Shira, like all of the athletes from St. Louis this year, will play on a team with teens from other U.S, cities during the Maccabi Games. When delegations do not have enough athletes to fill a whole team on their own, they often combine with other cities to form mixed teams.

Justin Malin, a sophomore at Marquette High School, will play on the boys’ basketball team, which consists of five St. Louis teens and four teens from Tucson, Ariz. Though the coach, Roger Siwak, hails from St. Louis, he has contacted the Tucson athletes so the whole team will know his strategies and be able to play well together while in Israel.

“I didn’t know any of the other guys on the team before doing Maccabi, but we’ll get to know each other when we play together,” Justin said. “It’s always a lot of fun.”

The St. Louis delegation will field athletes for seven teams this year, including boys and girls basketball, boys and girls soccer, volleyball, tennis and swimming. In past years even more athletes have participated in sports such as baseball and dance. The teens must try out to participate in the Games, and the coach for each sport chooses which athletes to include on the team.

While the athletes compete in the Maccabi Games, the Maccabi ArtsFest includes workshops with professionals in eight different arts specialties and performances at the end of the week. The ArtsFest program began in 2006, and this marks the third year that St. Louis will participate. Six St. Louis artists will enter in the dance, rock music and vocal music categories.

Four of the ArtsFest participants are the members of a band called Resume Carnage, which played its first show on July 10 at the St. Louis Maccabi send-off event. Max Pepose, a band member and an incoming junior at Whitfield School, has played guitar for three years, but this is his first time at Maccabi.

“I’m looking forward to meeting new people from all around the country and collaborating with other musicians. I think it’ll give me a broader view of music from all the different people,” Max said.

In addition to his music, Max has another major interest: he is a member of Circus Harmony’s St. Louis Arches, a youth circus troupe based at the City Museum. Max has been involved with the social circus for five years, working on skills such as juggling, acrobatics, tumbling and wire walking.

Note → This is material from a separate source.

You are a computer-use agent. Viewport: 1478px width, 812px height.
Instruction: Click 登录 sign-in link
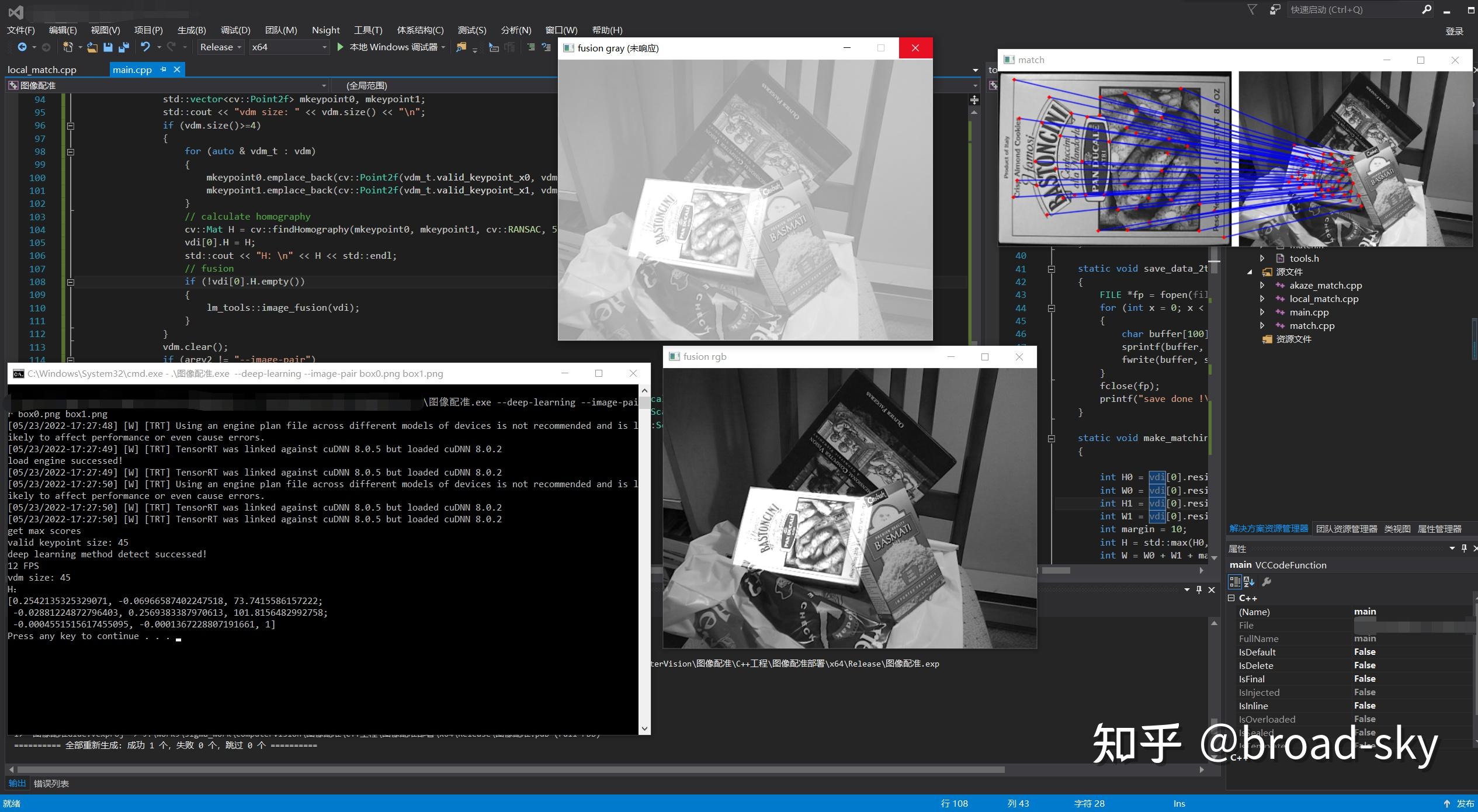click(1454, 32)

“We usually say a social circus uses the circus arts to motivate social change. For example, the troupe went to Israel a few years ago and we collaborated with an Israeli/Arab circus group there,” Max said.

Max left for Israel July 17, a week before the Maccabi Games and ArtsFest begin, so that he could attend a social youth circus convention. He will join the St. Louis delegation on July 24 for the start of Maccabi, and spend the next two weeks playing music and touring with the other athletes and artists.

The JCC Maccabi Games and ArtsFest offers a unique experience for all involved. Whether it’s a kid’s first time or a coach’s tenth, the participants seem eager to continue their involvement year after year.

“[Maccabi] is a time when all Jews, any type of Jew – whether Reform, Conservative or Orthodox – come together and we’re just Jewish. We make friends, we have lasting memories, we do something we want to do like competing in a sport or playing music or dancing, we learn a lot about rachmones [compassion] and giving to others [and] we do community service,” Auman said. “When [the kids] come home, they’re not talking about their gold medal, they’re talking about another experience they had that they’ll remember for rest of their lives.”